WORK REQUIRED:
Search the listing for the word "Paylaş" and copy every line where it turns up.

RECORDS PROVIDED:
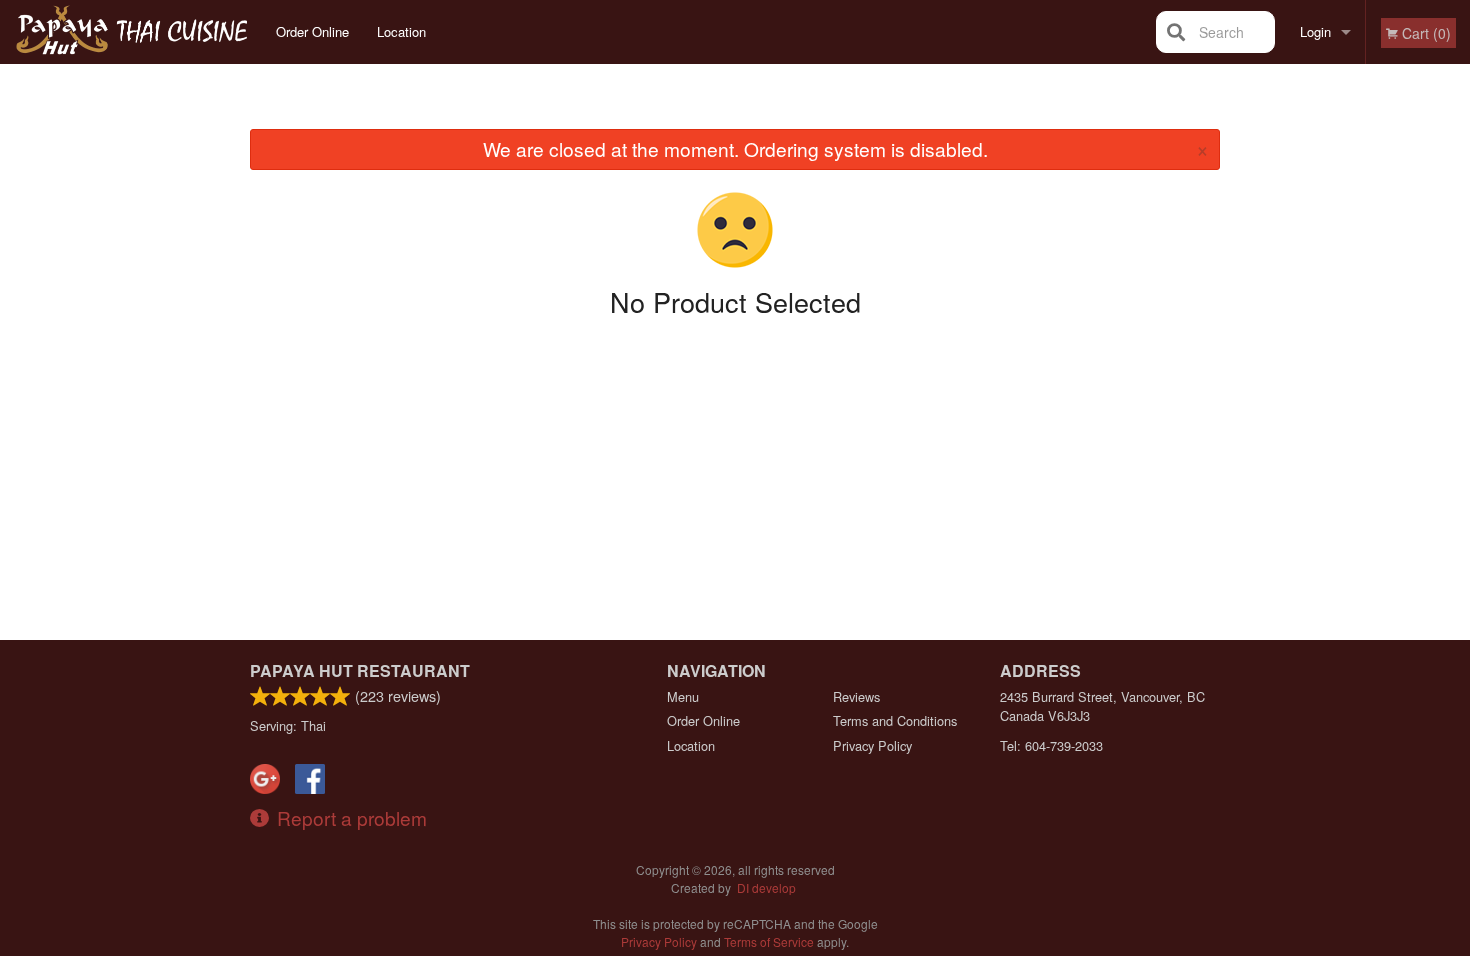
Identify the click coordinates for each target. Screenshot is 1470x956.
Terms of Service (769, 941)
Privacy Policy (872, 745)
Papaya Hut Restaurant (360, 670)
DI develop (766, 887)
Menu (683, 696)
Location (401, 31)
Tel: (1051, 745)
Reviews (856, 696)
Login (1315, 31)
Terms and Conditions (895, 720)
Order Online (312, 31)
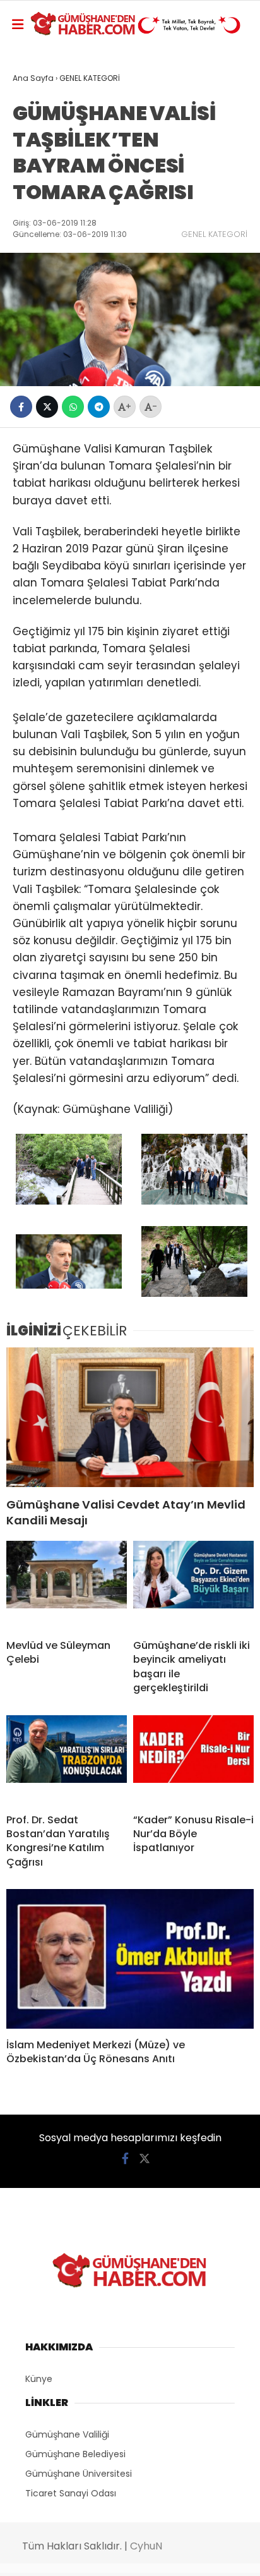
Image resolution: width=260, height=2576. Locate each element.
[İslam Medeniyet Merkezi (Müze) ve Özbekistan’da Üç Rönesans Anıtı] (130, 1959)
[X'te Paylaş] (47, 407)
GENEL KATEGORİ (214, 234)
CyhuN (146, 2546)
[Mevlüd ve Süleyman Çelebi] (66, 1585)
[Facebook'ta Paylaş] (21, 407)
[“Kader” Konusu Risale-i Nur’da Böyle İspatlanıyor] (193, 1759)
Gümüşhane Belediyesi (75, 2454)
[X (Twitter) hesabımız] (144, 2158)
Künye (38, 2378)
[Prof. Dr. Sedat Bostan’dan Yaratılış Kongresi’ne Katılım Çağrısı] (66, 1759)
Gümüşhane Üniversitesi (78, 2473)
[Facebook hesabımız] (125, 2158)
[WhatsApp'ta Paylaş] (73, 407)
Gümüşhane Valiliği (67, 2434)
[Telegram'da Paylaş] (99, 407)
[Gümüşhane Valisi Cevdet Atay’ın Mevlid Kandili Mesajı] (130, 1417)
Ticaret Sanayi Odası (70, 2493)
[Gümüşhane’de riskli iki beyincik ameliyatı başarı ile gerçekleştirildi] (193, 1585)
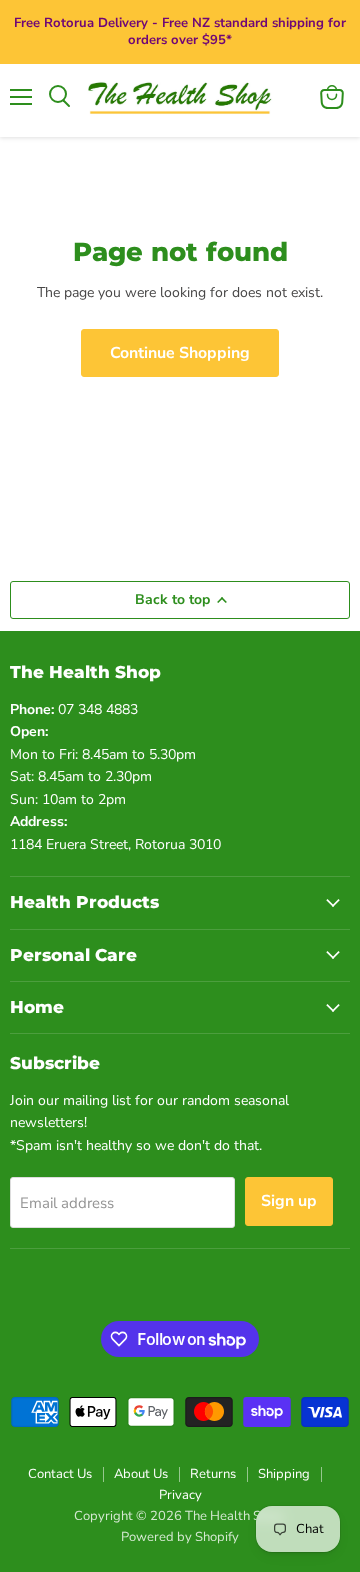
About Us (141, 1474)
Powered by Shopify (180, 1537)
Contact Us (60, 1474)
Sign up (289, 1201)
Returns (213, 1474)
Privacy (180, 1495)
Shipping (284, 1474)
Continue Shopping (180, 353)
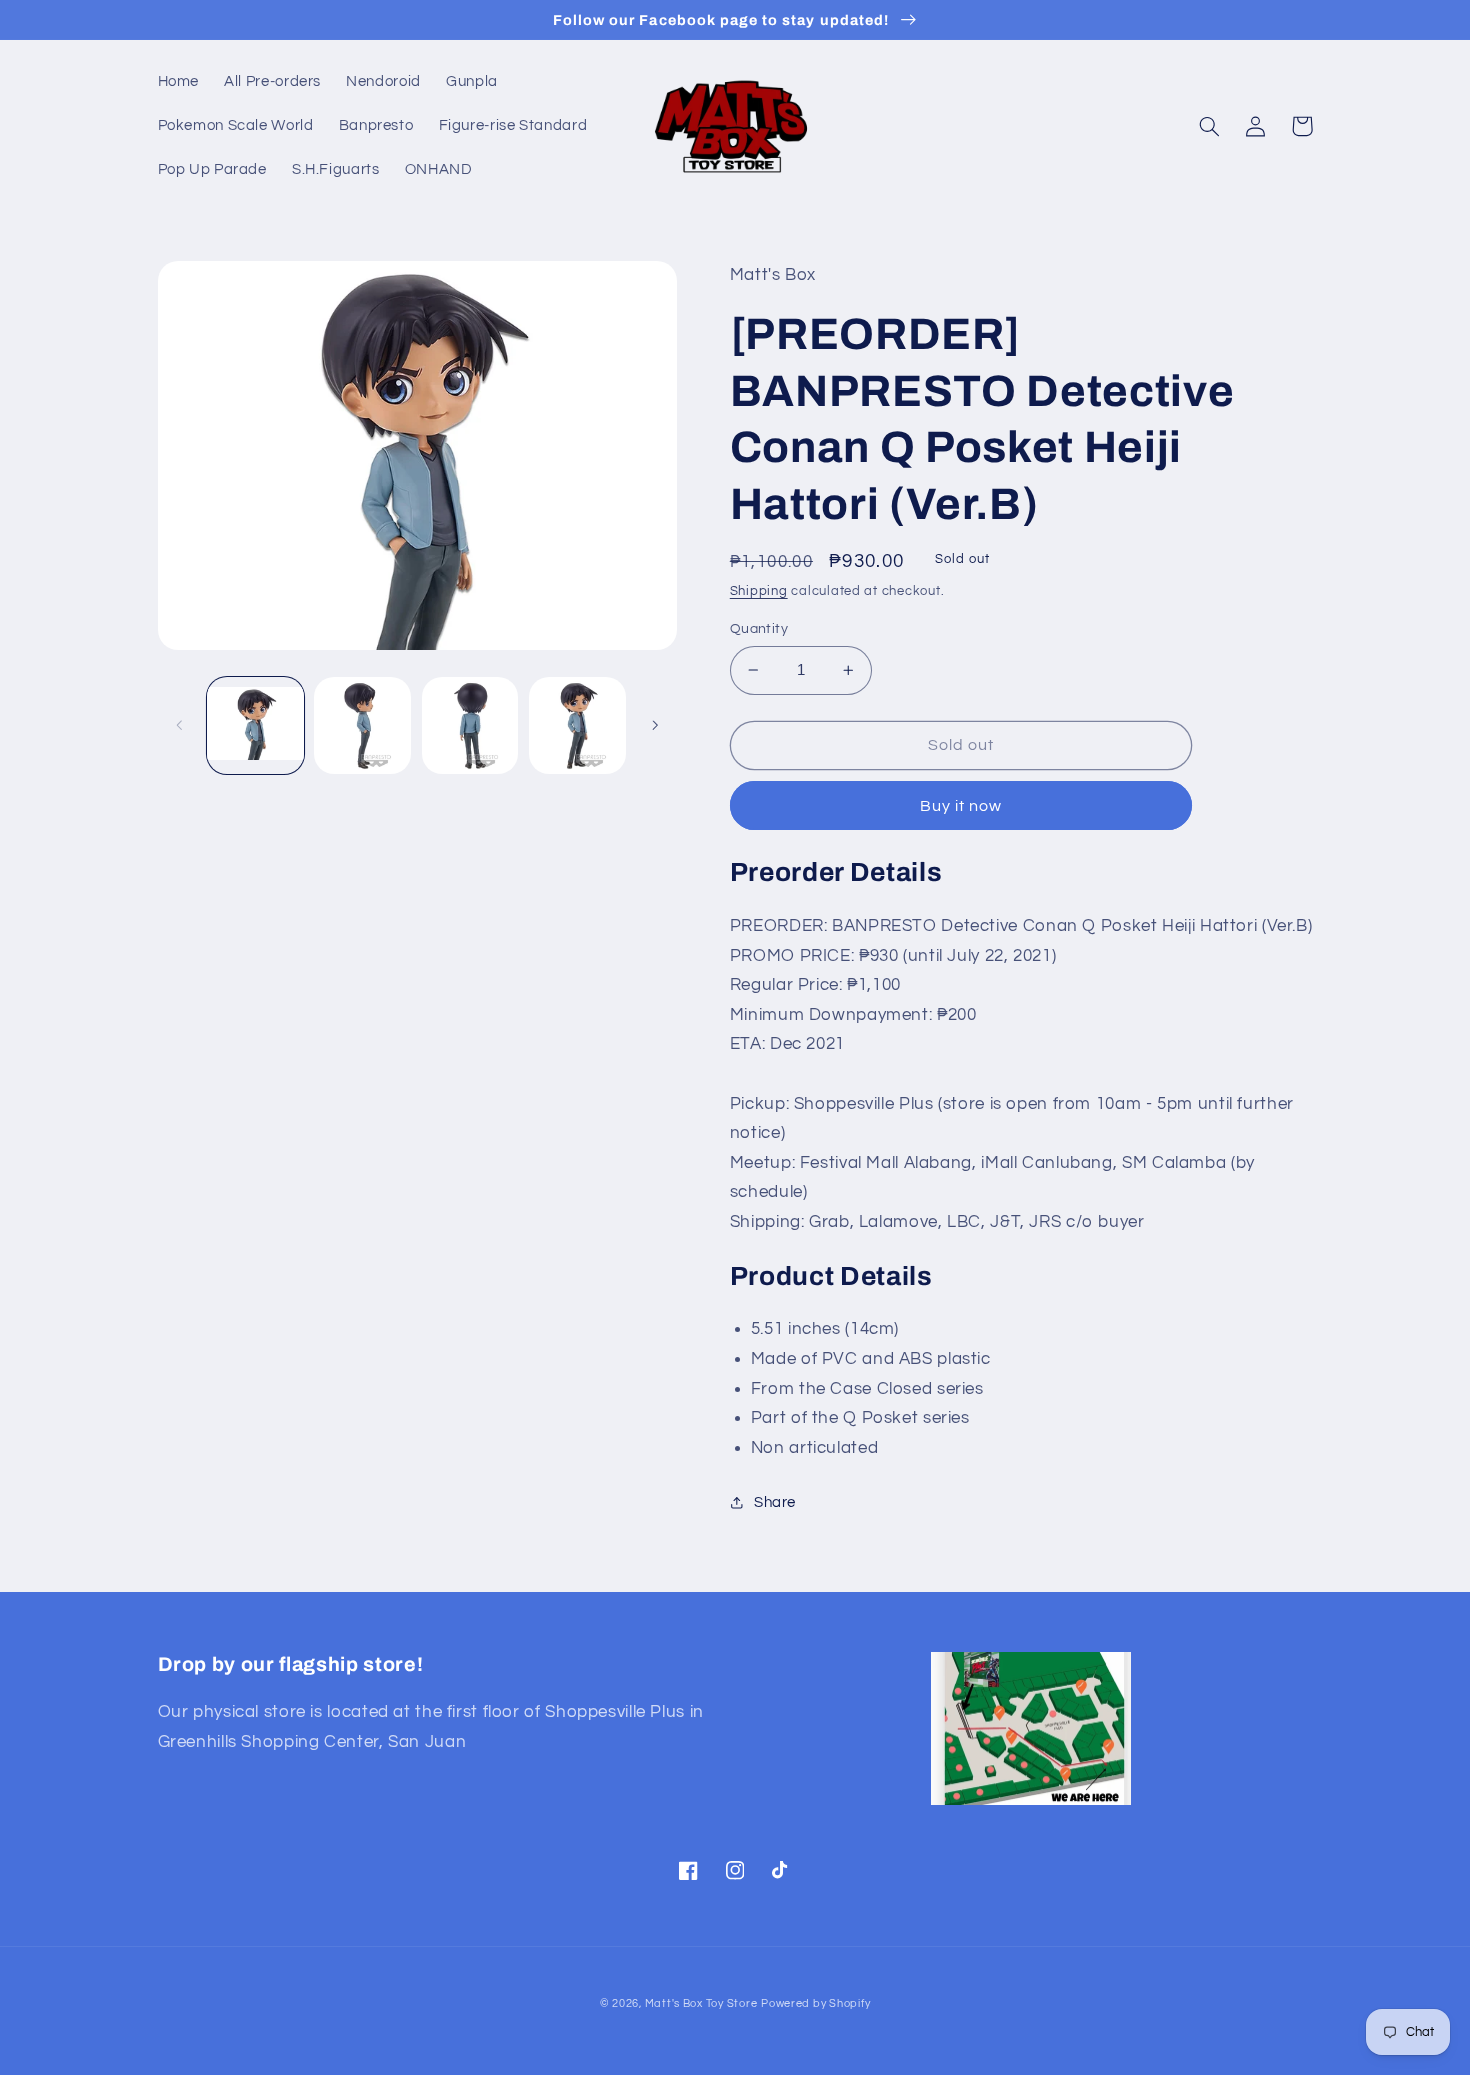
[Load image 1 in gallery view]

WRITTEN ANSWER:
[X'te Paylaş] (47, 407)
[Facebook'ta Paylaş] (21, 407)
[WhatsApp'ta Paylaş] (73, 407)
[Telegram'da Paylaş] (99, 407)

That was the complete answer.